_AIM OF THE TASK_
Please quote the passage on Simmons's murals and solo shows in full, word for word.

_PAGE TEXT_
## start
Simmons's depiction of Batman Kissing Superman gained notability when it was painted in London and New York City. In 2015, the mural in London was defaced in an act of 'homophobic vandalism', reaching condemnation from the leader of Croydon Council leader Tony Newman, also the owner of a print by Simmons.

In 2011, he commemorated the wedding of Prince William and Catherine Middleton with a punk mural on an official graffiti wall on London's South Bank, inspired by a 1970s photograph of the Sex Pistols’ Sid Vicious and girlfriend, Nancy Spungen, taken by Jamie Reid.

In 2012, 2013 and 2014, Simmons had solo shows at Imitate Modern in London's West End. From 2014 to 2015, he had a solo show at Soho Contemporary Art in SoHo, Manhattan.
## end
_ENTRIES_
## start
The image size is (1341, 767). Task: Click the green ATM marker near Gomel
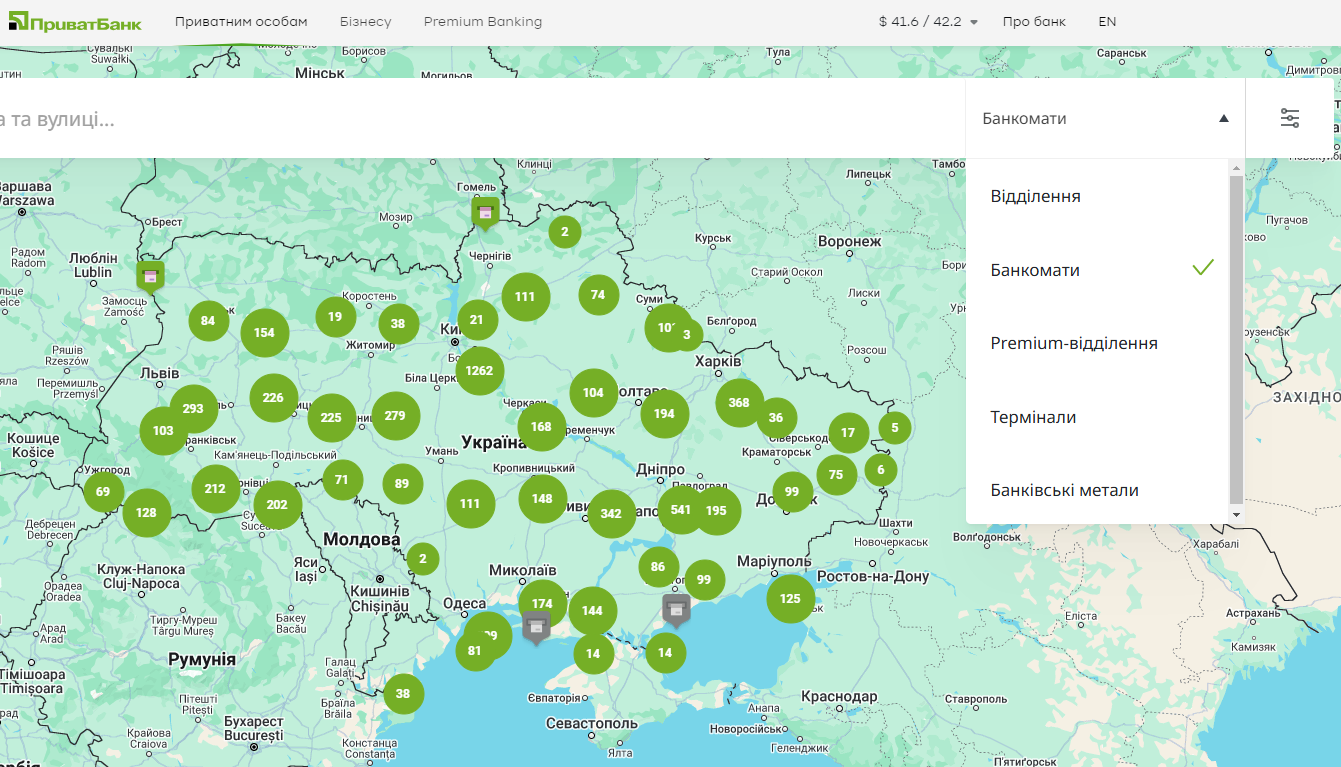click(x=485, y=212)
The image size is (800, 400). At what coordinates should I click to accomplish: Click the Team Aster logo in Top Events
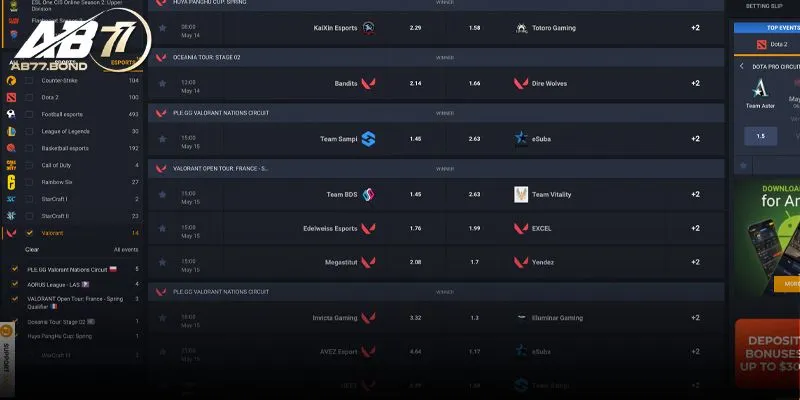click(760, 88)
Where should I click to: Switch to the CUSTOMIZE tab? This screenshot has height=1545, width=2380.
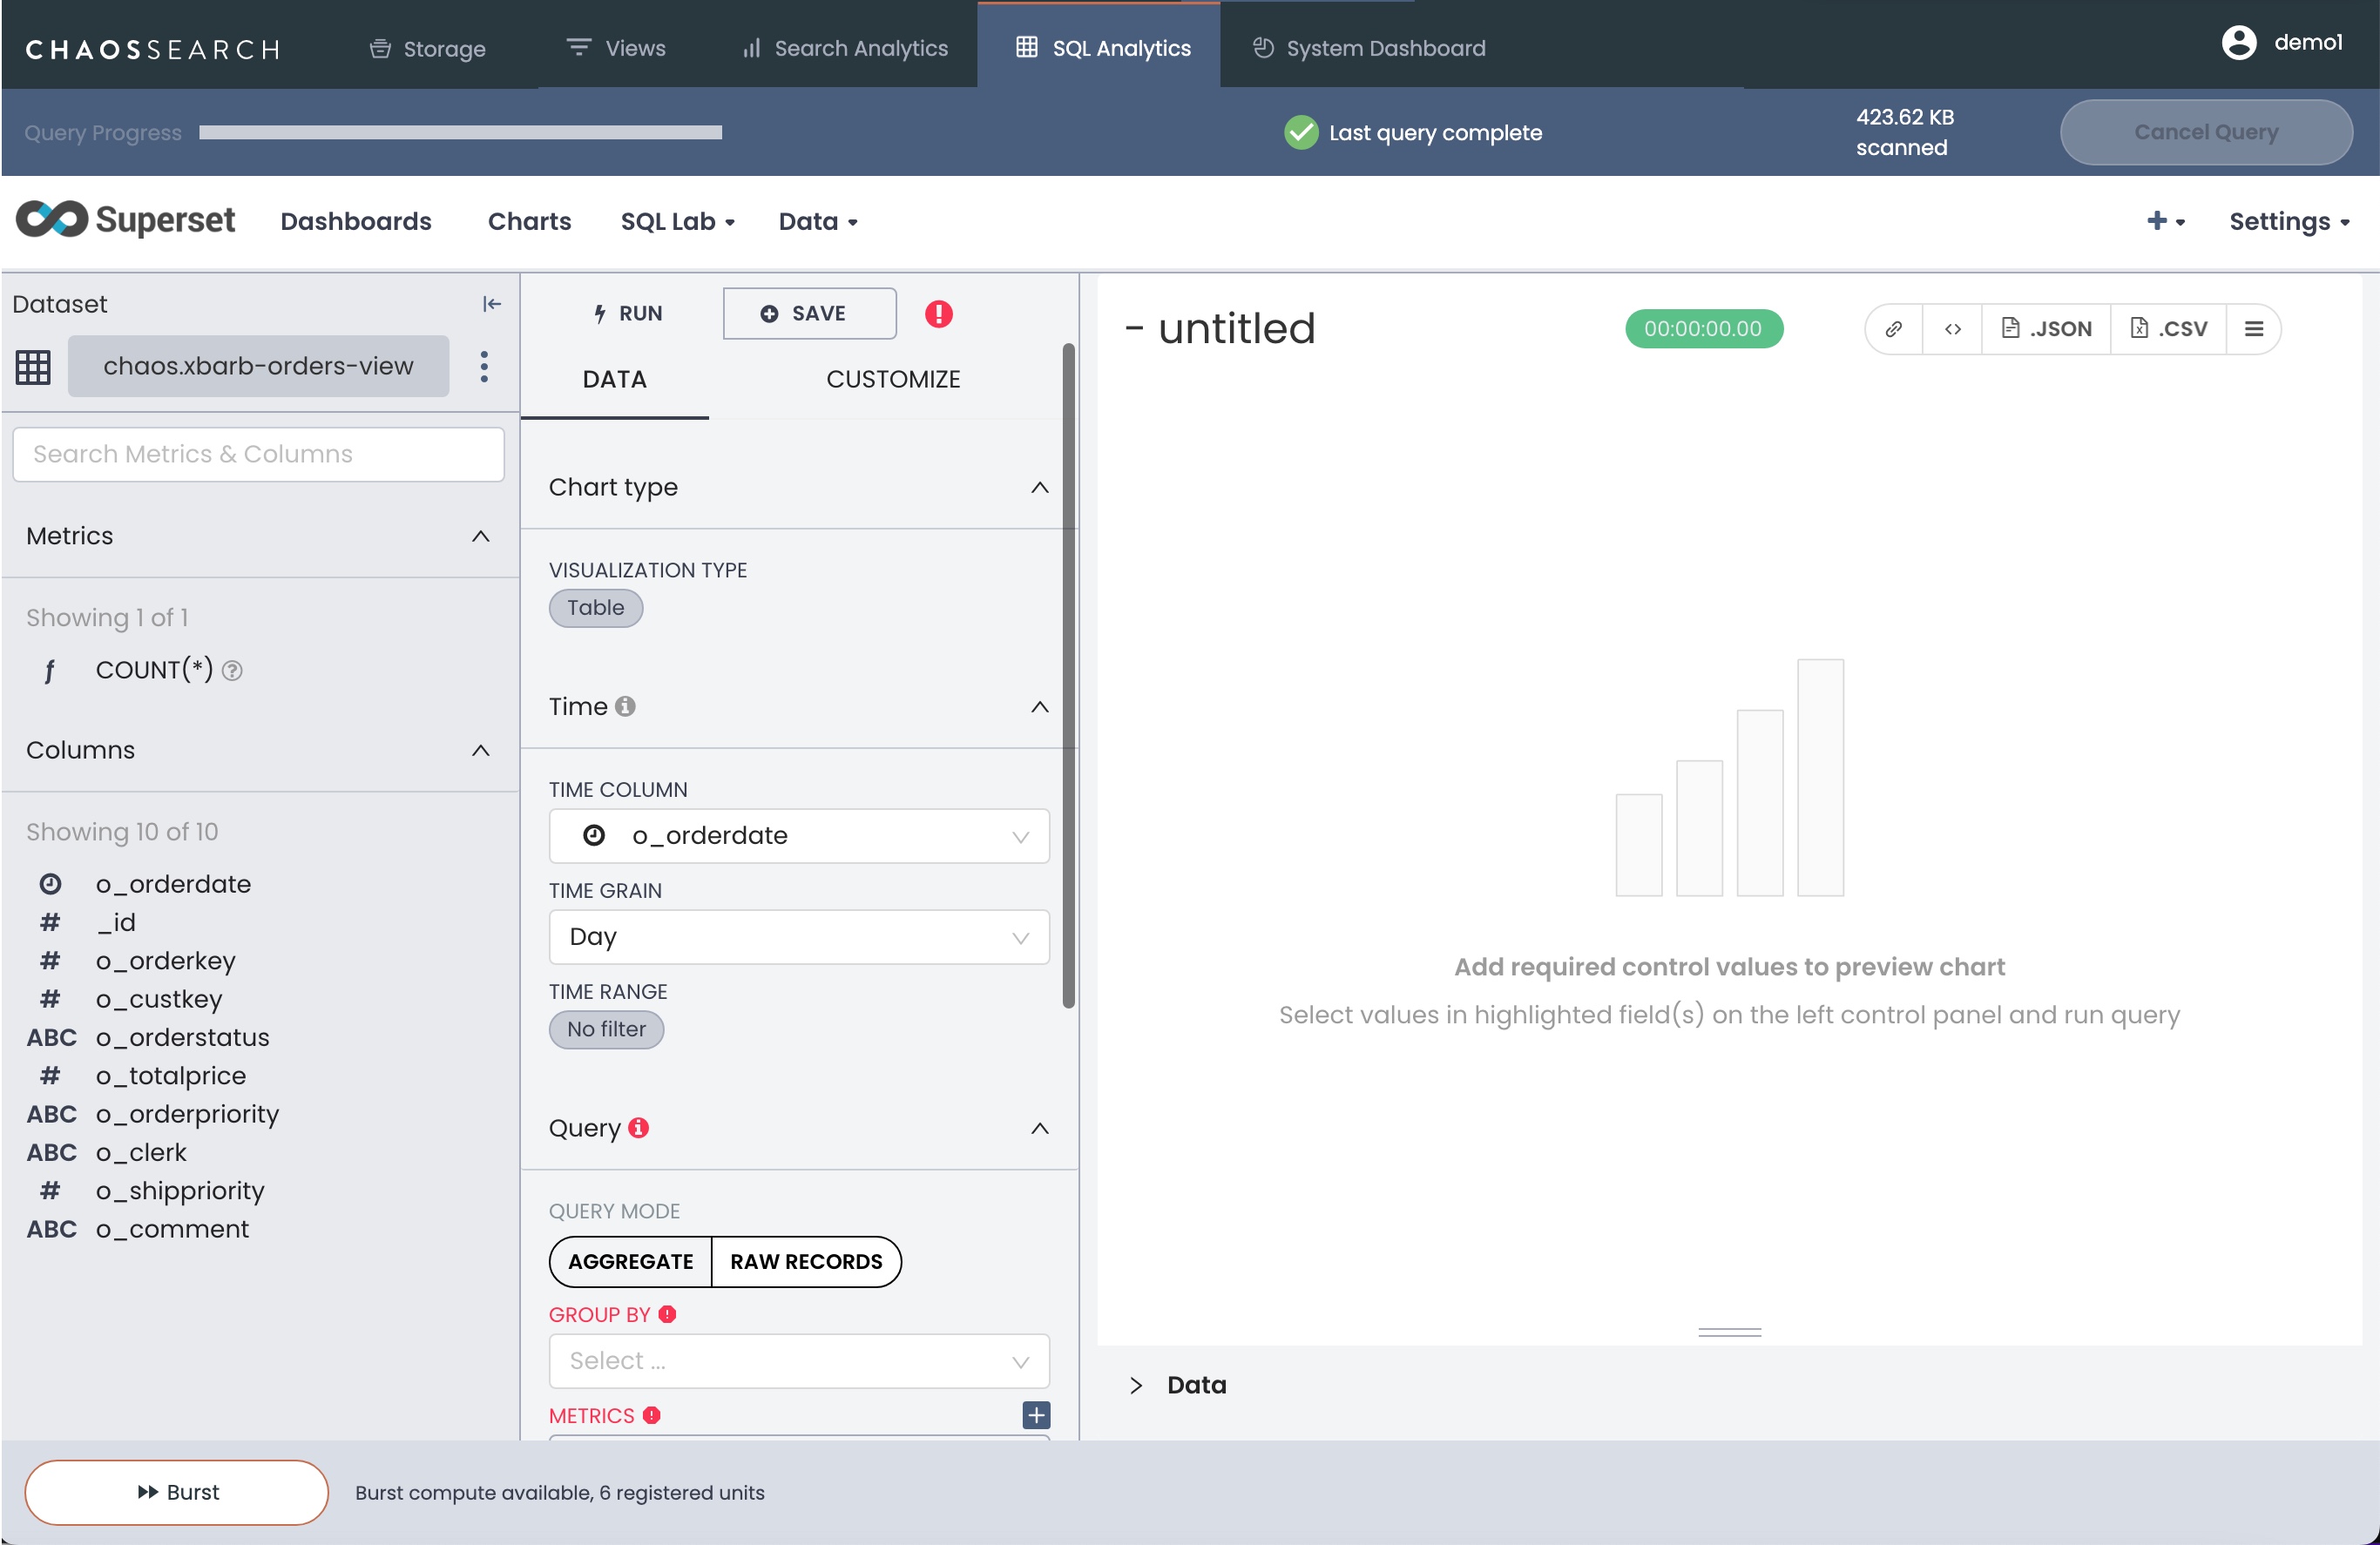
## end
_COMPLETE ANSWER_
Simmons's depiction of Batman Kissing Superman gained notability when it was painted in London and New York City. In 2015, the mural in London was defaced in an act of 'homophobic vandalism', reaching condemnation from the leader of Croydon Council leader Tony Newman, also the owner of a print by Simmons.

In 2011, he commemorated the wedding of Prince William and Catherine Middleton with a punk mural on an official graffiti wall on London's South Bank, inspired by a 1970s photograph of the Sex Pistols’ Sid Vicious and girlfriend, Nancy Spungen, taken by Jamie Reid.

In 2012, 2013 and 2014, Simmons had solo shows at Imitate Modern in London's West End. From 2014 to 2015, he had a solo show at Soho Contemporary Art in SoHo, Manhattan.